[Document passage Boundary: Start]

Desert Folly

by Pasadena Adjacent

“The English word ‘fool’ is derived from ‘folies,’ a mid-1600s Portuguese dance where one twirls until dizzy and loses control of all senses”
Frank Escher

Lucy: patented by James V. Lafferty, Margate New Jersey 1881

In the year 1513 Pope Leo X, on the occasion of his coronation was presented with a “white elephant.” The pachyderm became the pontiff’s favorite pet and was buried in a tomb designed by Raphael. By the mid-18th century, Europeans had come to regard the elephant as a fabled creature. Not always so in the States where the terms “white elephant” and “folly” took on negative connotations. Need I remind you of Thomas Edison in his quest to prove alternating current over direct current? Poor Topsy. Then again it’s worth noting that the Romans killed off an entire subspecies of North African elephants for the purpose of entertainment. Poor Loxodonta Africana.

On to Claude K. Bell, who started his career making figures of gold miners and minuteman at Knott’s Berry Farm. He had been highly influenced by a childhood visit to see the supersized elephant Lucy. It resulted in a two decades long folly beginning in 1964 with Bell’s purchase of 76 acres in the desert community of Cabazon. From here the 67 year old Bell would embark upon his $300,000 creation of Dinny and Rex. For those who take interest in arcane information, Dinny is not a Brontosaurus. He’s actually a Apatosaurus with a Camarasaurus head. A classic case of artistic license.

[Document passage Boundary: End]

[Instructions to follow]
Continue the "Desert Folly" piece about Claude K. Bell's Dinny and Rex from where it stops.

[Data section Boundary: Start]

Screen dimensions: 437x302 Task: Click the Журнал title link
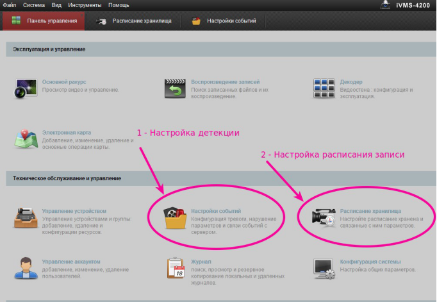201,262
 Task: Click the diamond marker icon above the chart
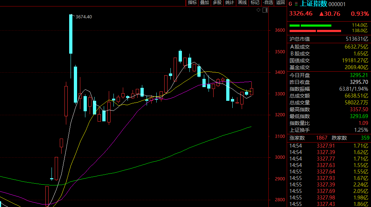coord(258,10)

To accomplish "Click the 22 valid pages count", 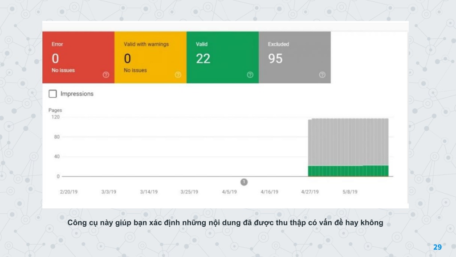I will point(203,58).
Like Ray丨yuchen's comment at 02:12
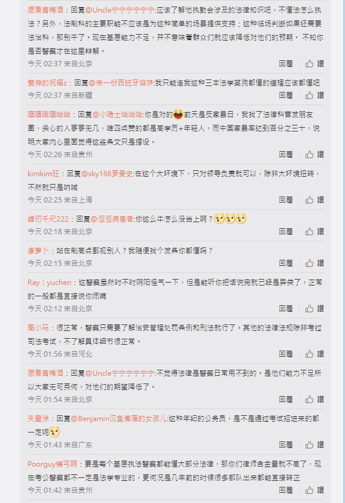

[Data section Boundary: End]

[Task result]
“The virtue of a folly is that it provides the freedom to explore without rules.” Ada Louise Huxtable

Claude Bell died in September, 1988, at the age of 91. He had dreamed of a giant woolly mammoth and saber-tooth tiger to join his prehistoric menagerie but it was not to be. What has come to be is the Seven Day Theorist pursuit and purchase of dinasour themed road side attractions. We’re putting evolutionists on notice: We’re taking the dinosaurs back,” said Ken Ham, president of Answers in Genesis, a Christian group who’ve built a $25-million Creationist Museum in Petersburg, Kentucky.

“Primordial soup, to the zoo, to you, is evolution true?”